--- Start Stored data ---
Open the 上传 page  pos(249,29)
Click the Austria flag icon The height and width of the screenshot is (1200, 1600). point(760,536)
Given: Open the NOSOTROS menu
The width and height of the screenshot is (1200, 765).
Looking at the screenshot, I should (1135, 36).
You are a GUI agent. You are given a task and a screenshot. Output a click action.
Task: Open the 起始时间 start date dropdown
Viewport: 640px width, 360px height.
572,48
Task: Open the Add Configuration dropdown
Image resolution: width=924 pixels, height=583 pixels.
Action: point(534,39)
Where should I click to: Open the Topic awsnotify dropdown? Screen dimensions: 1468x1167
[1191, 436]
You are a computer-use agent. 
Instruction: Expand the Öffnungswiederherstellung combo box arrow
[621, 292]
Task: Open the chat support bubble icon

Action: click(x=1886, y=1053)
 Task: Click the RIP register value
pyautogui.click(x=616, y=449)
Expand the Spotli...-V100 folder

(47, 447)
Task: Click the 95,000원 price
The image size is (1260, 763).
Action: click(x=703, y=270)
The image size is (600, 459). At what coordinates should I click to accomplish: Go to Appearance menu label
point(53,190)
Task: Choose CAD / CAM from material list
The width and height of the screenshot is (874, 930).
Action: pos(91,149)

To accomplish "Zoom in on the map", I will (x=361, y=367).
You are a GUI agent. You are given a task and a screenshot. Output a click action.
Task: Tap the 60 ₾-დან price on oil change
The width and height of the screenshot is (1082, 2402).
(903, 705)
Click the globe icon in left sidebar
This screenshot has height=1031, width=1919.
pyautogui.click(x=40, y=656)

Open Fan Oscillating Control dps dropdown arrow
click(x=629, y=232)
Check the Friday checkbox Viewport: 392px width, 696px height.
--- End Stored data ---
### What to produce
Convert every line of the material above into a Markdown table with the columns Row and Line, numbering each row and omitting blank lines.

### Right answer
| Row | Line |
|---|---|
| 1 | Open the 上传 page  pos(249,29) |
| 2 | Click the Austria flag icon The height and width of the screenshot is (1200, 1600). point(760,536) |
| 3 | Given: Open the NOSOTROS menu |
| 4 | The width and height of the screenshot is (1200, 765). |
| 5 | Looking at the screenshot, I should (1135, 36). |
| 6 | You are a GUI agent. You are given a task and a screenshot. Output a click action. |
| 7 | Task: Open the 起始时间 start date dropdown |
| 8 | Viewport: 640px width, 360px height. |
| 9 | 572,48 |
| 10 | Task: Open the Add Configuration dropdown |
| 11 | Image resolution: width=924 pixels, height=583 pixels. |
| 12 | Action: point(534,39) |
| 13 | Where should I click to: Open the Topic awsnotify dropdown? Screen dimensions: 1468x1167 |
| 14 | [1191, 436] |
| 15 | You are a computer-use agent.  |
| 16 | Instruction: Expand the Öffnungswiederherstellung combo box arrow |
| 17 | [621, 292] |
| 18 | Task: Open the chat support bubble icon |
| 19 | Action: click(x=1886, y=1053) |
| 20 |  Task: Click the RIP register value |
| 21 | pyautogui.click(x=616, y=449) |
| 22 | Expand the Spotli...-V100 folder |
| 23 | (47, 447) |
| 24 | Task: Click the 95,000원 price |
| 25 | The image size is (1260, 763). |
| 26 | Action: click(x=703, y=270) |
| 27 | The image size is (600, 459). At what coordinates should I click to accomplish: Go to Appearance menu label |
| 28 | point(53,190) |
| 29 | Task: Choose CAD / CAM from material list |
| 30 | The width and height of the screenshot is (874, 930). |
| 31 | Action: pos(91,149) |
| 32 | To accomplish "Zoom in on the map", I will (x=361, y=367). |
| 33 | You are a GUI agent. You are given a task and a screenshot. Output a click action. |
| 34 | Task: Tap the 60 ₾-დან price on oil change |
| 35 | The width and height of the screenshot is (1082, 2402). |
| 36 | (903, 705) |
| 37 | Click the globe icon in left sidebar |
| 38 | This screenshot has height=1031, width=1919. |
| 39 | pyautogui.click(x=40, y=656) |
| 40 | Open Fan Oscillating Control dps dropdown arrow |
| 41 | click(x=629, y=232) |
| 42 | Check the Friday checkbox Viewport: 392px width, 696px height. |